**What to do**
Where pictures appear, omit them, and copy exactly only the lines from the start of the listing through the line containing "The width and", both included.

**Given records**
□ □ □ □

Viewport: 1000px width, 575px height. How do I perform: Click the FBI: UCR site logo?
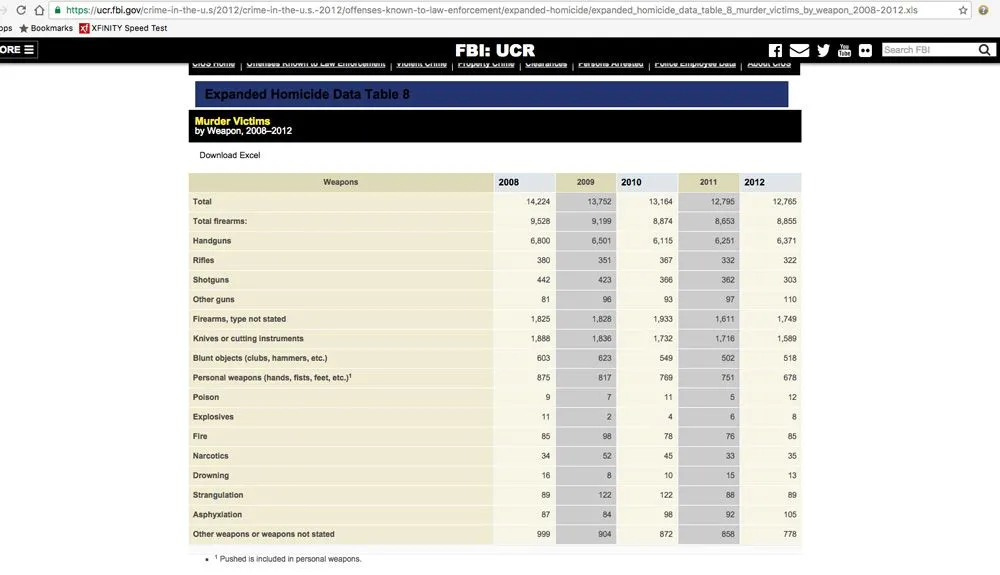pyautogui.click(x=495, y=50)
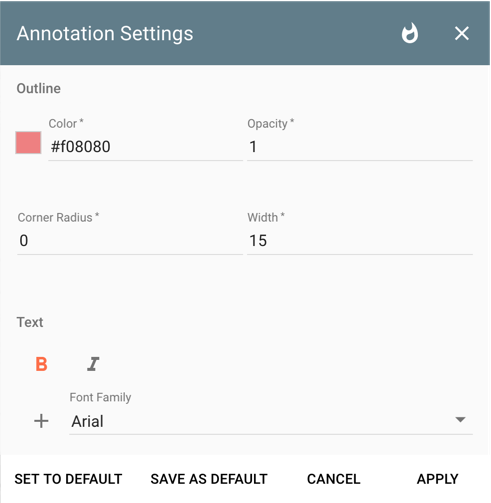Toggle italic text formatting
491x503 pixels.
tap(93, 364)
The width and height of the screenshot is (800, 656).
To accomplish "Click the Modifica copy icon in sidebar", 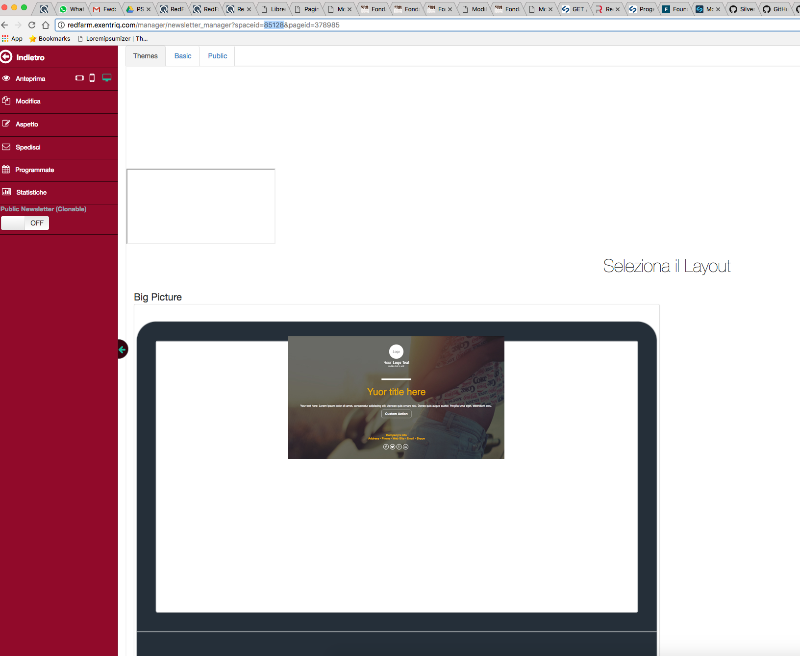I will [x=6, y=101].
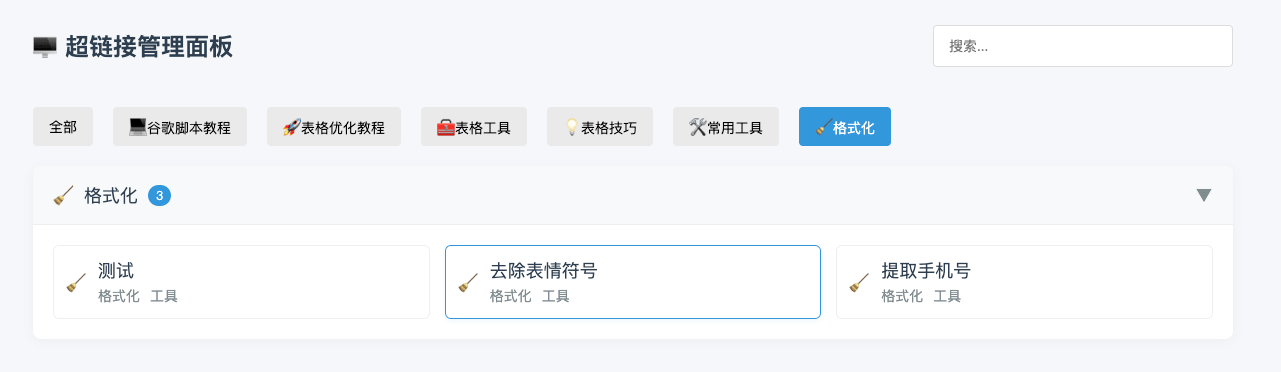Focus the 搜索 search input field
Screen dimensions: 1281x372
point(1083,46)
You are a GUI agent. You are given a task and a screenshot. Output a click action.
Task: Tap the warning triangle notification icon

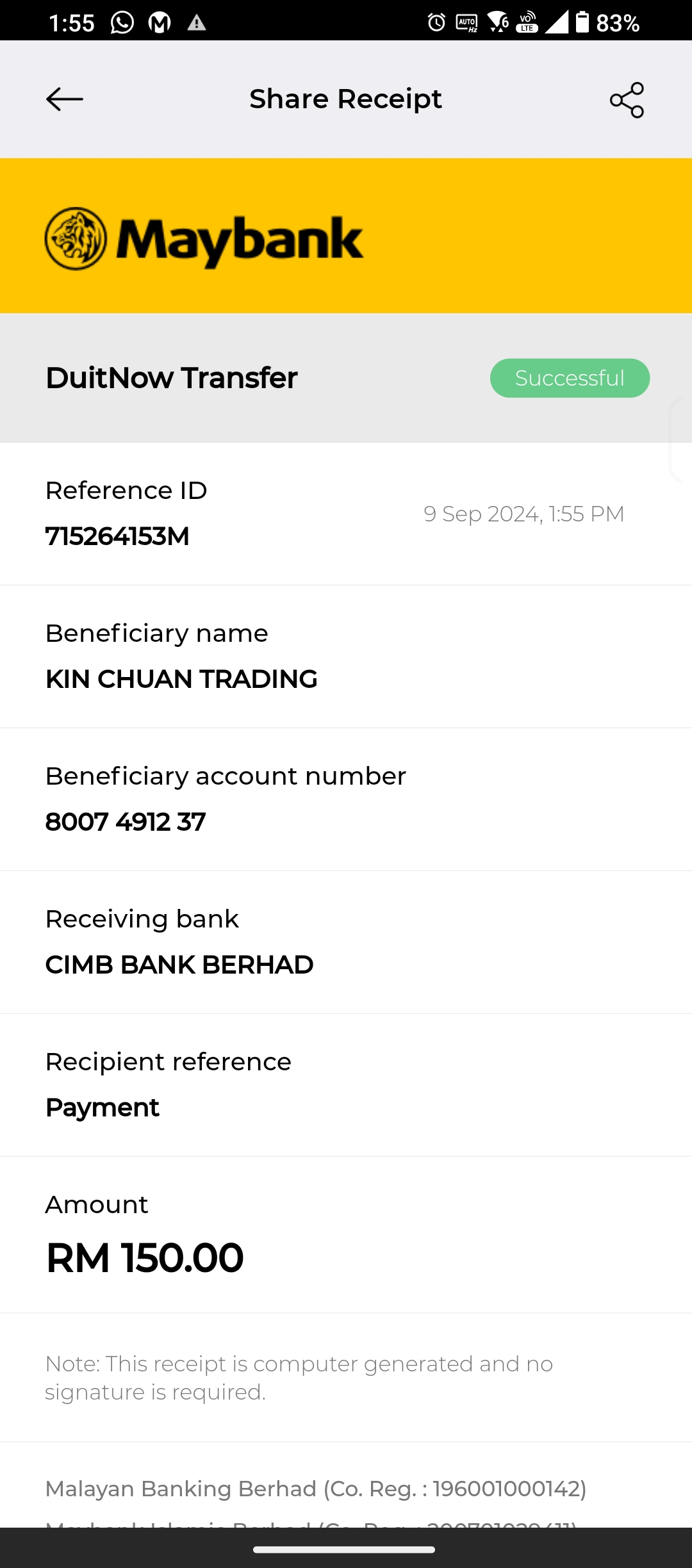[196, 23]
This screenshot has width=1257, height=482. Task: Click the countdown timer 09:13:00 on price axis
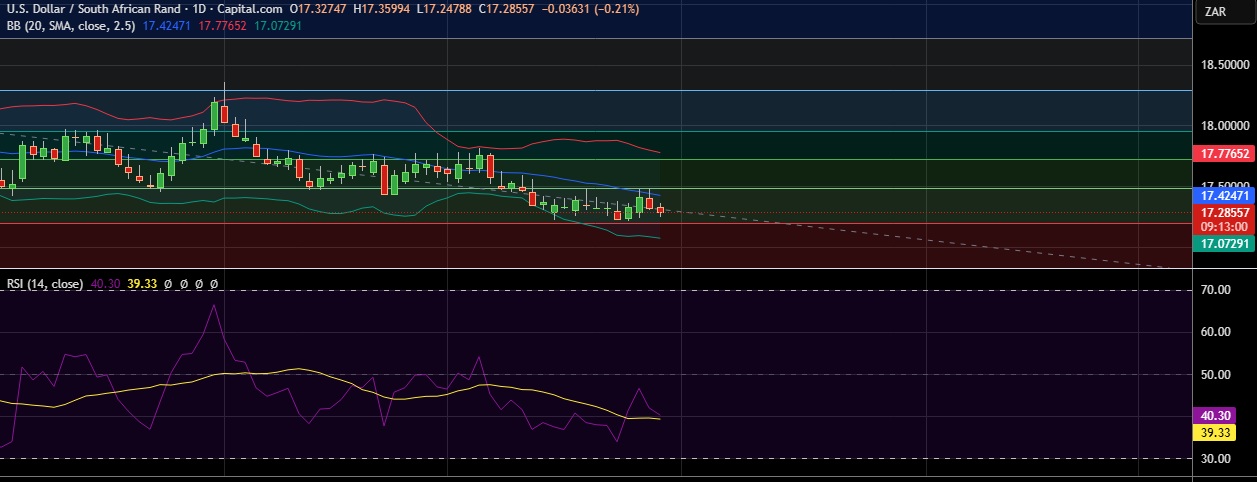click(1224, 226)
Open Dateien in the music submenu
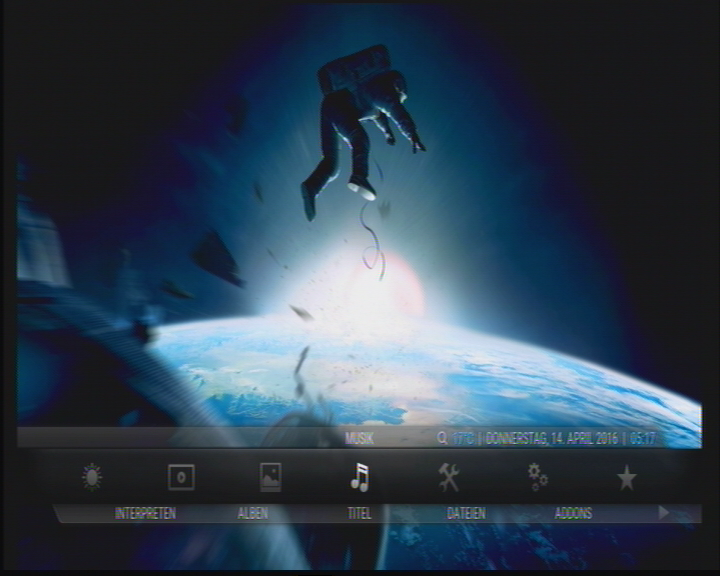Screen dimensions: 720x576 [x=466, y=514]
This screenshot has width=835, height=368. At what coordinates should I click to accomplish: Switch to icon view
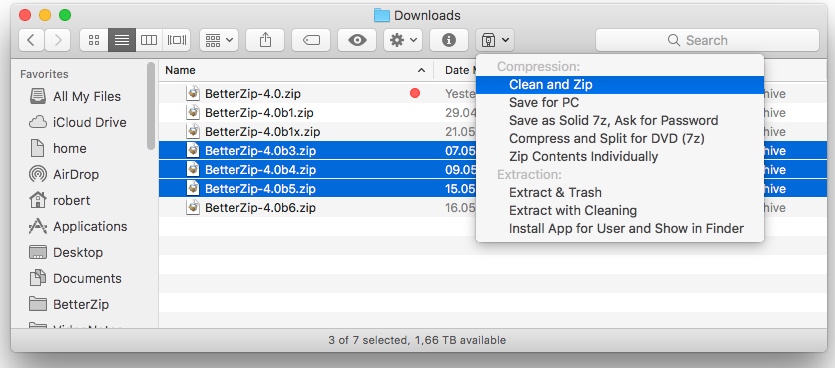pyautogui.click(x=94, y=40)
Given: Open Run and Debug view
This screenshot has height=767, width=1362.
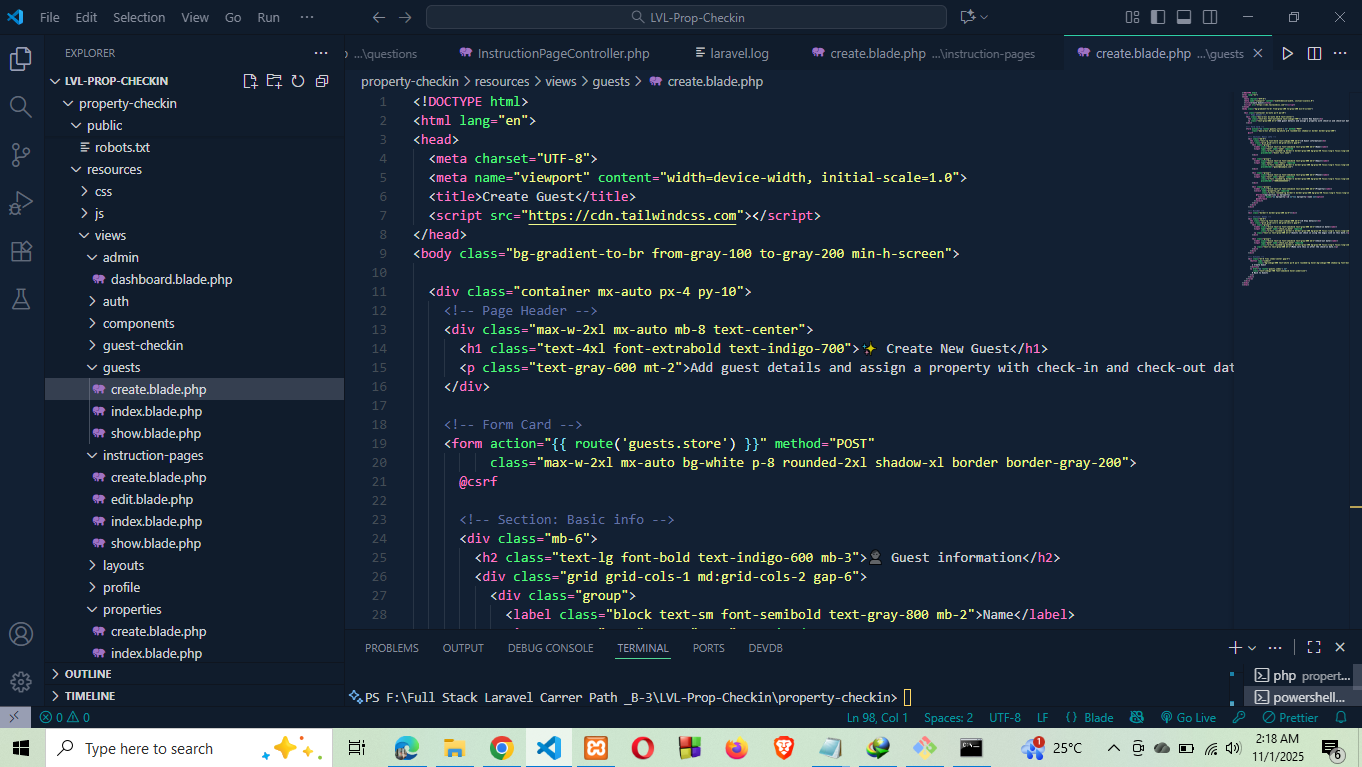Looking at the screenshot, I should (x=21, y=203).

□ □ □ □

**Response area**
Viewport: 1000px width, 575px height. How do I perform: Click the FBI: UCR site logo?
pyautogui.click(x=495, y=50)
Toggle italic text formatting
491x503 pixels.
tap(93, 364)
The width and height of the screenshot is (800, 656).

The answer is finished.